--- start of SOURCE DOCUMENT ---

Discipline Notice - Ted P. Hunter

License Number: 8453
Member Name: Ted P. Hunter
Discipline Detail
Action: Suspension
Effective Date: 12/22/2004
RPC: 1.7 - Conflict of Interest; General Rule
1.8 - (prior to 9/1/2006) Conflict of Interest; Prohibited Transactions; Current Client
Discipline Notice:
Description: Theodore P. Hunter (WSBA No. 8453, admitted 1978), of Seattle, was suspended for six months, effective December 22, 2004, by order of the Washington State Supreme Court following a hearing. This discipline was based on his conduct between 1996 and 1999 involving conflicts of interest.

--- end of SOURCE DOCUMENT ---

**PROBLEMS:**
1. In the discipline notice, what was the basis for the suspension?
2. Transcribe the part of the discipline notice between "License Number: 8453" and "conflicts of interest.", inclusive.
The items that follow are not needed for any task.

--- start of DATA RECORDS ---

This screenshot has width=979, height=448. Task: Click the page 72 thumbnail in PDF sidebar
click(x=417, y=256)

--- end of DATA RECORDS ---
--- start of DATA RECORDS ---

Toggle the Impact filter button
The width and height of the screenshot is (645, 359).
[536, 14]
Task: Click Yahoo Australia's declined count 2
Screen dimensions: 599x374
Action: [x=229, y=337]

--- end of DATA RECORDS ---
--- start of DATA RECORDS ---

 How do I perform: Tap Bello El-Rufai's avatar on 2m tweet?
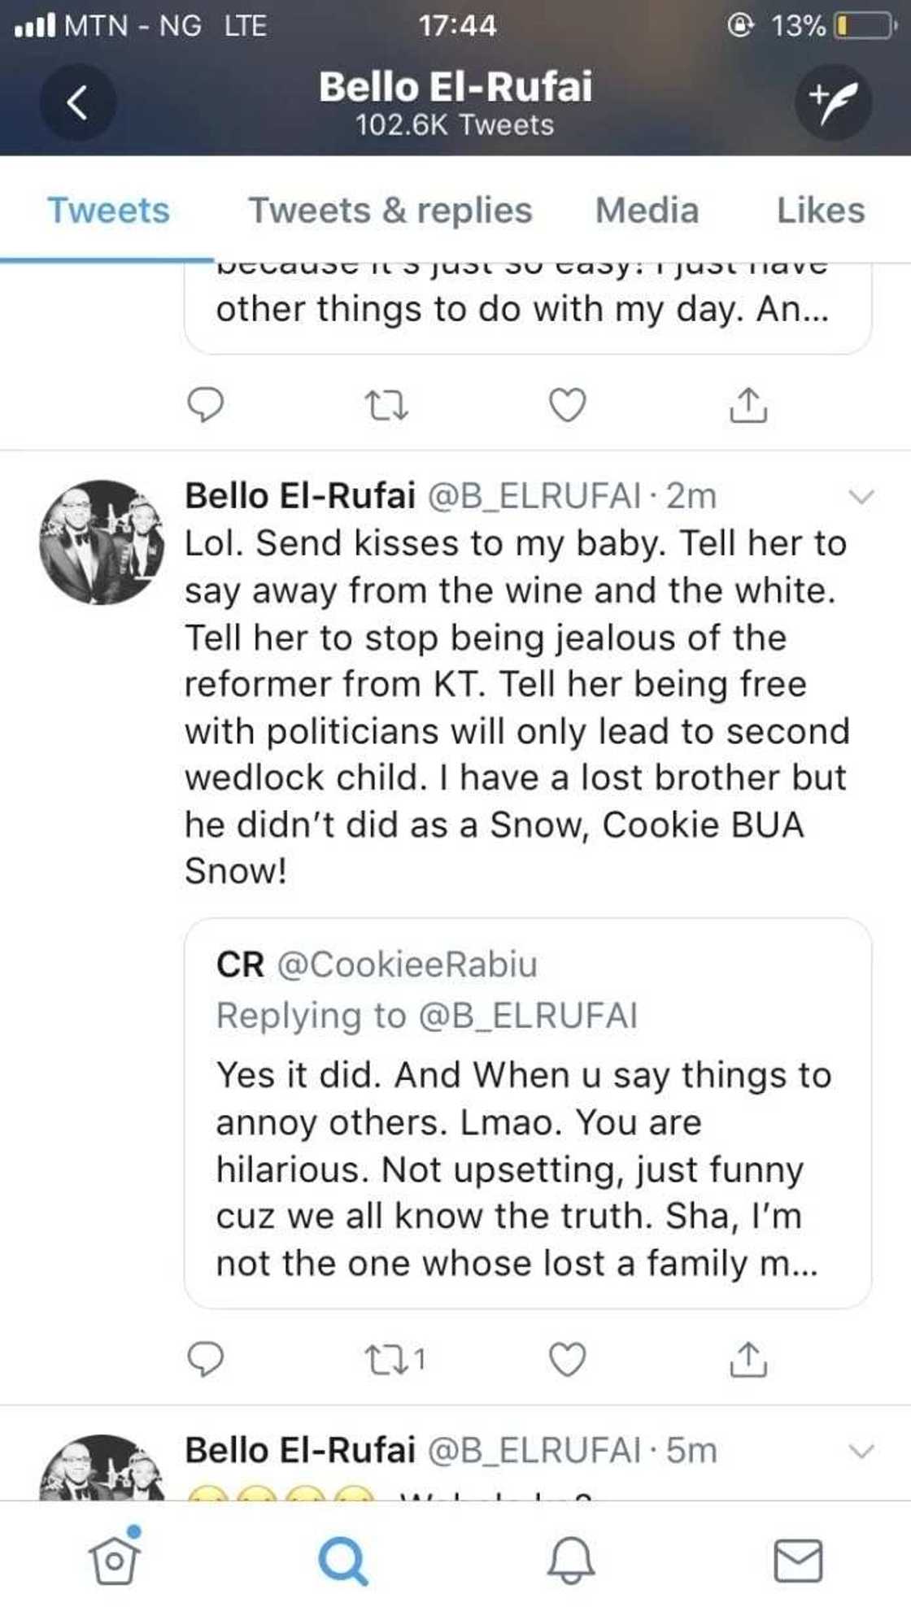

--- end of DATA RECORDS ---

**OUTPUTS BY TASK:**
1. The six-month suspension was based on his conduct between 1996 and 1999 involving conflicts of interest. The notice cites RPC 1.7 (Conflict of Interest; General Rule) and RPC 1.8 (Conflict of Interest; Prohibited Transactions; Current Client).

2.
License Number: 8453
Member Name: Ted P. Hunter
Discipline Detail
Action: Suspension
Effective Date: 12/22/2004
RPC: 1.7 - Conflict of Interest; General Rule
1.8 - (prior to 9/1/2006) Conflict of Interest; Prohibited Transactions; Current Client
Discipline Notice:
Description: Theodore P. Hunter (WSBA No. 8453, admitted 1978), of Seattle, was suspended for six months, effective December 22, 2004, by order of the Washington State Supreme Court following a hearing. This discipline was based on his conduct between 1996 and 1999 involving conflicts of interest.